バベルは皆が納得してくれたのを確認し、皆に約束した。
「必ず奴の首は取って見せる、そうとなれば時間が惜しい。すまないが行動に出る。」
すぐさまバベルはハクに昨晩話したデューク討伐の作戦を実行することを話し、万が一俺が失敗して防衛に間に合わない場合は白虎の要請を頼んだ。
そしてすぐにフレイアと合流するため駆けた。
今のバベルのスピードであれば合流するのもすぐだった。
そしてすぐさまフレイアを小脇に抱え走った。
「ちょっとこれじゃ完全に拉致られた幼女ですけど・・・」
「すまねぇ、時間が無いんだ堪えてくれ。」
バベルの駆ける速度は速すぎて他の人には何が過ぎ去ったか捉えることは出来ないであろうが・・・
そしてすぐさま国境砦を通過し目前のブルーム連合国に向かう山に入りシャドウを展開する。

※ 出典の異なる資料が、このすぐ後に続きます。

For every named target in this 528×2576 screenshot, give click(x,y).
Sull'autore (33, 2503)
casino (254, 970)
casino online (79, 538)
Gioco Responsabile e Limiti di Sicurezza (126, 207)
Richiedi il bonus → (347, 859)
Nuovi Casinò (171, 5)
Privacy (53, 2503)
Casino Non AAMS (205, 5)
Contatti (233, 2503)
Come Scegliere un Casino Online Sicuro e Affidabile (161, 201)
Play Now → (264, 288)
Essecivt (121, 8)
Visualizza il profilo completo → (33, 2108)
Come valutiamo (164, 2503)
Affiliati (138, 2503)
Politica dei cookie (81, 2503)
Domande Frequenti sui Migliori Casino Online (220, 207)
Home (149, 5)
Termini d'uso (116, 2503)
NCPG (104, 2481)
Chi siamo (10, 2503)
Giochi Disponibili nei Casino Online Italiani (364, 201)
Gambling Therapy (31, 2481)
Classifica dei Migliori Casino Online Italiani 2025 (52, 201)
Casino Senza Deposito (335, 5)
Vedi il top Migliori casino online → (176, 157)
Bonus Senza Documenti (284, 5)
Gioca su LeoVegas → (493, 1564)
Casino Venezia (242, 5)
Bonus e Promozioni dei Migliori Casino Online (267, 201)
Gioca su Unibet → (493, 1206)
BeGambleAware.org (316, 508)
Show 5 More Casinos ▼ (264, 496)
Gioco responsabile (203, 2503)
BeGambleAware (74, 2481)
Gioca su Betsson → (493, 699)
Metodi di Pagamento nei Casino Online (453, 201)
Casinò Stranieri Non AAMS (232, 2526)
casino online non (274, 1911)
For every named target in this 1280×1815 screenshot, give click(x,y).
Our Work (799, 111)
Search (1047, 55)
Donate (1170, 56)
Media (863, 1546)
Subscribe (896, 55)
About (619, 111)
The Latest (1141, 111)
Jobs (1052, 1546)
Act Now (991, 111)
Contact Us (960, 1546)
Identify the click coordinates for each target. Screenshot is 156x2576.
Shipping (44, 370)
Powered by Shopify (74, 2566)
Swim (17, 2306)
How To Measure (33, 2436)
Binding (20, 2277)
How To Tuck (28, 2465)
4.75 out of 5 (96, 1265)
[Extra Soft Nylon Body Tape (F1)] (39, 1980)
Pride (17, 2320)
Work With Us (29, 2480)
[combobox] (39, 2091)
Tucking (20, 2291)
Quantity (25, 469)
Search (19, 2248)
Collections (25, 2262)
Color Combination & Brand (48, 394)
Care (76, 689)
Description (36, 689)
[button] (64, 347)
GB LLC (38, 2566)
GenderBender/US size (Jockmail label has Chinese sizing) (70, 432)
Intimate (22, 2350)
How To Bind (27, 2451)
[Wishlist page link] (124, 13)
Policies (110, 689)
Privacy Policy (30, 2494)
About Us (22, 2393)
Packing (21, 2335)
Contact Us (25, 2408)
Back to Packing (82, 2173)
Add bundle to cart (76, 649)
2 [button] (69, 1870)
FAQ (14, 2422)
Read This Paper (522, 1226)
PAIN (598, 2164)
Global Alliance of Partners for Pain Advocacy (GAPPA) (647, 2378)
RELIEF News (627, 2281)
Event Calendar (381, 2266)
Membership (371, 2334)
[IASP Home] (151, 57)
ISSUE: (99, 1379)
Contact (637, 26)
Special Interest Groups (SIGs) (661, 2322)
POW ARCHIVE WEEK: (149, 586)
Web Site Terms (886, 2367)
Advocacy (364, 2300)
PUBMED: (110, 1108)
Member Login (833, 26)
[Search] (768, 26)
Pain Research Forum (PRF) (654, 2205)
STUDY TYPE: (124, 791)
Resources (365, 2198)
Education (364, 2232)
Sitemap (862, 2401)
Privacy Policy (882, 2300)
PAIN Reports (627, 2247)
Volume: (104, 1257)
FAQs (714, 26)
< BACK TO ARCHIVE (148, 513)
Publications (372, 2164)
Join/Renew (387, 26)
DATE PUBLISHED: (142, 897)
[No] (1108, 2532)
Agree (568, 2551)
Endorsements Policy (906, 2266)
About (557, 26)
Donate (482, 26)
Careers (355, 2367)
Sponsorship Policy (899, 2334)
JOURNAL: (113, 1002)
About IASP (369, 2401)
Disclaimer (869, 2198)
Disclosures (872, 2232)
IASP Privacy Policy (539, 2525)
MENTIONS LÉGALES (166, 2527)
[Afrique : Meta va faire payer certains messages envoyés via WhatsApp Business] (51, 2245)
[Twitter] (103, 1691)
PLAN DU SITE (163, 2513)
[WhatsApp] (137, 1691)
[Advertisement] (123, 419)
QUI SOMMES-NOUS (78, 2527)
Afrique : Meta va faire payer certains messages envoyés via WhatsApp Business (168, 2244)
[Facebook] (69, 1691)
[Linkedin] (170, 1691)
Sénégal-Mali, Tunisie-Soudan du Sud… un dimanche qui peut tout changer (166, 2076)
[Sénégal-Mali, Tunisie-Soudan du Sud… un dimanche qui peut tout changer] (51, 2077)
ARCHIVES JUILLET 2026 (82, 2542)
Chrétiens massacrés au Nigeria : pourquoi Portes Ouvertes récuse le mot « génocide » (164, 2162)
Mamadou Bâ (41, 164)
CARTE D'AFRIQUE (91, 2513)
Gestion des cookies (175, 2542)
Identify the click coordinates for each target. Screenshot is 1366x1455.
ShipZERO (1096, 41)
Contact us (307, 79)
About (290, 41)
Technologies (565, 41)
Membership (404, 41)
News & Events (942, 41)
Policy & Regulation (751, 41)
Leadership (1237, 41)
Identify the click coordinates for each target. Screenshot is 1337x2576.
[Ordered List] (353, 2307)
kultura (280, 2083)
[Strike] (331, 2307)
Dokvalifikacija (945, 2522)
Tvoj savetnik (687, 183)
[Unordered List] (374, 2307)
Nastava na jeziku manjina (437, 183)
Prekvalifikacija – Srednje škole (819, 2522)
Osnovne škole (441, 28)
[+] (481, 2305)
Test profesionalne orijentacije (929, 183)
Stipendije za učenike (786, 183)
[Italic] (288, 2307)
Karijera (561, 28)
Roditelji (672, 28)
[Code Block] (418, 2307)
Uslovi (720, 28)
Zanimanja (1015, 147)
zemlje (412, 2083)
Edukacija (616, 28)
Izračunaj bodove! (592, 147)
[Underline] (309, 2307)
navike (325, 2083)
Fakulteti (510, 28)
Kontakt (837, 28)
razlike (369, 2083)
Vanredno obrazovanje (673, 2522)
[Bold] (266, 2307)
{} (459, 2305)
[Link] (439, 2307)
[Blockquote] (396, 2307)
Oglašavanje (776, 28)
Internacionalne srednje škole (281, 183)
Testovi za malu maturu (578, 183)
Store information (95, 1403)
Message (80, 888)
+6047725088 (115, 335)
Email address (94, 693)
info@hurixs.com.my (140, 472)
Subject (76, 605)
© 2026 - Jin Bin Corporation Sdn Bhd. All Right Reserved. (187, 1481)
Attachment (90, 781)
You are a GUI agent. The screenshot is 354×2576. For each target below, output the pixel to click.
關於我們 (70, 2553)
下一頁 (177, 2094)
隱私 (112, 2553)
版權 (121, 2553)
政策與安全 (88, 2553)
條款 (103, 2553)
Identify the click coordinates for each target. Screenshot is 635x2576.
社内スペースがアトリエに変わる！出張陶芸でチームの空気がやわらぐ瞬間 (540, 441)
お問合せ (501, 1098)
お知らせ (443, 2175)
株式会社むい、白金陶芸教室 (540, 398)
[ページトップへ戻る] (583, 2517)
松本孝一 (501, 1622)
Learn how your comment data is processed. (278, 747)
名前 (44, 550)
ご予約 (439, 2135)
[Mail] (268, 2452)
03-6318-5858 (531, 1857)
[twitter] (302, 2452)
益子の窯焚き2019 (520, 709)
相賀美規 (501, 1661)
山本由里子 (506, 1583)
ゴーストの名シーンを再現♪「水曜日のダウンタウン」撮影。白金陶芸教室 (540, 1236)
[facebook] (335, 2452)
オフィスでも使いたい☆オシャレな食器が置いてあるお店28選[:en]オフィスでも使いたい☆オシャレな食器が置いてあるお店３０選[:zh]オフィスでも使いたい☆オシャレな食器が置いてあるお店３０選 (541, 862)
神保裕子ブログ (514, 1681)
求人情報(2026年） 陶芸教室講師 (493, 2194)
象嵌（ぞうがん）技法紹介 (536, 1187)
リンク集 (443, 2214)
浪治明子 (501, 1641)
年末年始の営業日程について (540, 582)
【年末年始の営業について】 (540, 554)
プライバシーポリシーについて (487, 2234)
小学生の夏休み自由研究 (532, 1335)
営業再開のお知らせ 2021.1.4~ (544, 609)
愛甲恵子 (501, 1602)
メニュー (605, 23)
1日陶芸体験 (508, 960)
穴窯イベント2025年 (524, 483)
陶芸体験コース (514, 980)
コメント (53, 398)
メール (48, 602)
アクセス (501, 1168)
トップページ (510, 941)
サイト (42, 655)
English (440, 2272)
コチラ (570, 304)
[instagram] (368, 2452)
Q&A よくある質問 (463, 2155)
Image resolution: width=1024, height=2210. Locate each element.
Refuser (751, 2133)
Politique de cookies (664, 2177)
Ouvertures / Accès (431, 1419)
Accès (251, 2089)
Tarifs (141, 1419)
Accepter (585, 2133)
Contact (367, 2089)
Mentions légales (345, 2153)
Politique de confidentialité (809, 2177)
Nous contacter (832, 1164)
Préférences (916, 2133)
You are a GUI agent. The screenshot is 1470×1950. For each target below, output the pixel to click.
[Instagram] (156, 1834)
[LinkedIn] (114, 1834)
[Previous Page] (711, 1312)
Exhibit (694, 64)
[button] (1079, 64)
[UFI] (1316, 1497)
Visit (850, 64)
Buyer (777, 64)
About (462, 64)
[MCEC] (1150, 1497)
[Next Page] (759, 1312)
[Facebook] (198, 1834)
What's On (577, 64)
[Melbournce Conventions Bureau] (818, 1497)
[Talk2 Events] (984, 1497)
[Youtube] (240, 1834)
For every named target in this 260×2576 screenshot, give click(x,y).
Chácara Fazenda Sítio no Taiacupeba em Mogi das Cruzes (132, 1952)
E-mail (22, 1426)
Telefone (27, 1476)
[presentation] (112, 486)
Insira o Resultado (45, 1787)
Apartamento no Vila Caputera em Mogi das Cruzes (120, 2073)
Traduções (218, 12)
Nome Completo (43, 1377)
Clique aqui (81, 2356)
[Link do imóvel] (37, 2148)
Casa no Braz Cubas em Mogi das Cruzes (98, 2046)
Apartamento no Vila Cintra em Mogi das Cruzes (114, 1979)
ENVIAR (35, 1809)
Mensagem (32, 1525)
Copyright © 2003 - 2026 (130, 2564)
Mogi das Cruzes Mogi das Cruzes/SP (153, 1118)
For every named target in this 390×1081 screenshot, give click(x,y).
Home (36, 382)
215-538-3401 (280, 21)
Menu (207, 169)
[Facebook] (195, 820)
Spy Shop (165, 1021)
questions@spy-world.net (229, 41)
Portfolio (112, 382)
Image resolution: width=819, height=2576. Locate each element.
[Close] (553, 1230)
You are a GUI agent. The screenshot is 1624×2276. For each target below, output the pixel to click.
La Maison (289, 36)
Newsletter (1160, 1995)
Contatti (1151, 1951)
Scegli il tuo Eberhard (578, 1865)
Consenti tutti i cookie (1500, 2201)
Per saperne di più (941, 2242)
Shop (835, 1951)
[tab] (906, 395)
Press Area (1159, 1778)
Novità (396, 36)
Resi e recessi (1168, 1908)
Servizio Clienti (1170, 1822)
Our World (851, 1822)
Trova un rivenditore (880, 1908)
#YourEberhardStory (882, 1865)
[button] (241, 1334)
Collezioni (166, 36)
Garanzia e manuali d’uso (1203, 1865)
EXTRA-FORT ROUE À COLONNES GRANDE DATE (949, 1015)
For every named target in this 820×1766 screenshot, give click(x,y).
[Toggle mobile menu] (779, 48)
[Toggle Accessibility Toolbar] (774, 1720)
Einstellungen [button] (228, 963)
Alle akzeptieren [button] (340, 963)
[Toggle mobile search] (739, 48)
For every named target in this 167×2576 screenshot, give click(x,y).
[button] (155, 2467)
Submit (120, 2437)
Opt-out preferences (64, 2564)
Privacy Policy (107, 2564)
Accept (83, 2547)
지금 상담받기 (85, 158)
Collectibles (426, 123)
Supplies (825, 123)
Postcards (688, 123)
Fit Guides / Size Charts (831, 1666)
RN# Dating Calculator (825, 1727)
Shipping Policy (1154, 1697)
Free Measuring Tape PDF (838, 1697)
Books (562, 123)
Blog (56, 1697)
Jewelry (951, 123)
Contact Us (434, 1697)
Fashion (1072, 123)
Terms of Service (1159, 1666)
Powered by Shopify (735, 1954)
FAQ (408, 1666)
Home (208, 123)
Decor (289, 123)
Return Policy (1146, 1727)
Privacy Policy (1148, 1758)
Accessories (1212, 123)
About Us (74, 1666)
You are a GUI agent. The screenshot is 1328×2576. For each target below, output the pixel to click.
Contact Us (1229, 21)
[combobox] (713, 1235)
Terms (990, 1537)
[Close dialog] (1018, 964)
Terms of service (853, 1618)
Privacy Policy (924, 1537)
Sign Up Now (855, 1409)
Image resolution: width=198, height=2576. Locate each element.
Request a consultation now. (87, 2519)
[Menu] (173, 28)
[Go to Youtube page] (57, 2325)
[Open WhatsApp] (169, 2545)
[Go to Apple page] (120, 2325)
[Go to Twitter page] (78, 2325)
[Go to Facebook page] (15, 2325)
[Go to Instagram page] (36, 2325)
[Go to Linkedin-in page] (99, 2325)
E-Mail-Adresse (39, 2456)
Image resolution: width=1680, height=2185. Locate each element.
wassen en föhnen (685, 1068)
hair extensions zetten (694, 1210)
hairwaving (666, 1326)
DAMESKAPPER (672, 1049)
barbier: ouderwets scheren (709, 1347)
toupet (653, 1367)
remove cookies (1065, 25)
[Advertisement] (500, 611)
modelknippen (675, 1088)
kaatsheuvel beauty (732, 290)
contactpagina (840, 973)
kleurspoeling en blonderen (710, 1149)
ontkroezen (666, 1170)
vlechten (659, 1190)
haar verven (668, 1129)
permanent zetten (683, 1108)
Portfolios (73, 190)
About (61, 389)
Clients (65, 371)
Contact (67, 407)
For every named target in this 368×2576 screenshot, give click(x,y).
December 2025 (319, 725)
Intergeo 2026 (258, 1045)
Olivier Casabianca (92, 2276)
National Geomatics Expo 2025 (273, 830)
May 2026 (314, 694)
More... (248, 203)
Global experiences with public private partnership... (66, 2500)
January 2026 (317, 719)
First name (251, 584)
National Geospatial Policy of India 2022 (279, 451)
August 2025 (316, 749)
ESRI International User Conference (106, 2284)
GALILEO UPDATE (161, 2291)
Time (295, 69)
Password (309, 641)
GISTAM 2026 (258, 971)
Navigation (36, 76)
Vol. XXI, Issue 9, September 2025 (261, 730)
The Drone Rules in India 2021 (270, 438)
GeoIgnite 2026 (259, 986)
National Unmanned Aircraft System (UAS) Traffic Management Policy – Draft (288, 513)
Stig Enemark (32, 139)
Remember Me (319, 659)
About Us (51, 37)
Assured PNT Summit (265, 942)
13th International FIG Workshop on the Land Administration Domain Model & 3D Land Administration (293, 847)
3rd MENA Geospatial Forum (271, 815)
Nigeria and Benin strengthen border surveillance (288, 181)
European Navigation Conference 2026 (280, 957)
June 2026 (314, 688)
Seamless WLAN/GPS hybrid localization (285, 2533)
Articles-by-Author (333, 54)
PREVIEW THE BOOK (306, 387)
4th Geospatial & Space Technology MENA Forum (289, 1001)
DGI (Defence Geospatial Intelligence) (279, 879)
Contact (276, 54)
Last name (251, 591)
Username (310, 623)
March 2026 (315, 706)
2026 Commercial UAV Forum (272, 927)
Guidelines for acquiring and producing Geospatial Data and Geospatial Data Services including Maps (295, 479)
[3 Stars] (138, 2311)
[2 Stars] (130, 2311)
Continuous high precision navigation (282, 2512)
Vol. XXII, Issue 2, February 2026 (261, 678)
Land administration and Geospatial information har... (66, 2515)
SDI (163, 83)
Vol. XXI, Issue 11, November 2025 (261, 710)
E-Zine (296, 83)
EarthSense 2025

そうしてしばらく山を駆け抜け探索するとやはりゲートから漏れる魔界の気配を察知した。
「フレイア頼んでたもの持ってきたか?」
「ハイハイこれね幻術看破の魔法スクロール」
「良しこれで気配のするところを探せばゲートがあるはず」
【ディテクト】
「やはり幻術で隠してやがった。これから魔界に入るぞ」
そう言ってフレイアを背中に負ぶって紐で結んだ。
「なんですかこのプレイは?」
「仕方ねーだろ敵がいたら手が空いてねーとな。入ったらすぐにデュークの居場所探ってくれ」
そしてバベルはシャドウを展開しながらゲートをくぐる。
人間界には見張りは居なかったが中で待ち受けてる可能性は多いに高い。
やはり見張りが4人いた。
すぐさま見張りの息の根を止め、あたりの安全を確認する。
「大丈夫の様だな、始めてくれ」
「あった、東の方角」
「分かった極力近くまで同行してくれ確実な場所を確認したい」
そしてバベルはシャドウを展開しながら周囲に注意し慎重に進む。
暫く進むと要塞が見えて来た。
「あの要塞か?」
「そう、たぶんあの中」
「やはり近い所にゲート建ててたな、フレイアはここまででいい」
「つ、ついて行こうか?」
「無理すんな、もう帰れ」
「バベル君も無理しないようにね」
「大丈夫だまかせとけ」
そうしてバベルはフレイアをおろし、単独潜入することにした。